Cette situation très problématique pour nos concitoyen-n-e-s est aggravée par une offre de soins de plus en plus anémique du côté de la clinique la Soulano. En effet et pour finir ces péripéties, afin d’accéder à l’imagerie médicale, j’ai d’abord appelé la Soulano, à Lavelanet pour obtenir une échographie en urgence. On me propose un rendez vous….au CHIVA! J’ai donc dû me rendre en urgence à nouveau à St Jean de Verges (toujours à plus de 40 kms), au CHIVA le vendredi 22 au matin, car il n’y a plus la possibilité de faire une échographie à la clinique de la Soulano, à Lavelanet. J’ai ainsi repris la route pour la quatrième fois.
En conclusion : comment en est on arrivé à cette situation?
Ai je joué de malchance? Je ne crois pas. J’ai eu même de la chance de ne pas finir aux urgences au CHIVA, dans un état plus grave. Mais pour les habitant-es concerné-es qui vivent toute l’année dans ce territoire d’Occitanie, comment accepter qu’une telle situation se pérennise?
Quels autres territoires de notre région se trouvent confrontés aux mêmes difficultés? Et surtout pourquoi?
Ces situations que connaissent aujourd’hui entre autres, le pays d’Olmes et le pays de Mirepoix, sont la conséquence de décennies de politiques libérales en matière de santé. Politiques qui consistent à considérer la santé comme une marchandise, ou ayant un coût qu’il faut sans cesse diminuer au détriment de nos concitoyen-n-e-s.
La réponse ne peut être quand on parle de santé publique, chacun ou chacune fait ce qu’il ou elle veut ( j’évoque ici évidemment la médecine libérale ). La réponse ne peut pas être non plus de se contenter d’urgences inopérantes car sans moyens.
Aujourd’hui c’est à la puissance publique de reprendre la main, c’est à l’Etat, au préfet donc mais aussi à l’ARS et aux élu-e-s de se saisir de ce dossier en pays d’Olmes et de Mirepoix, en lien avec les médecins et les professionnels de santé en général. Mais nos concitoyen-n-e-s doivent aussi s’inviter dans le débat et exiger un service public de santé de qualité, de proximité, pour tous et toutes.

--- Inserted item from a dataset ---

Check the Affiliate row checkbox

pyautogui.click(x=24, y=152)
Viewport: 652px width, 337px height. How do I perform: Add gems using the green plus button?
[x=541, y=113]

Le droit à la santé est un droit fondamental qui ne se négocie pas. Des pistes existent pour y répondre : centres de santé, hôpitaux de proximité avec des services essentiels pour accueillir les patient-e-s, équipements suffisants et performants. A l’opposé de la casse de la santé depuis des années.
Pour vraiment finir ce récit, je souhaite remercier chaleureusement le médecin qui m’a pris en charge à Allo médecins, son professionnalisme, son humanisme et sa sollicitude. Grand merci à l’hôpital public (CHIVA de St Jean de Verges) pour la réponse rapide à un examen pris en urgence.
Il est plus que temps de sauver et d’améliorer, en le développant et en le rendant accessible à tous et à toutes, notre service public de santé.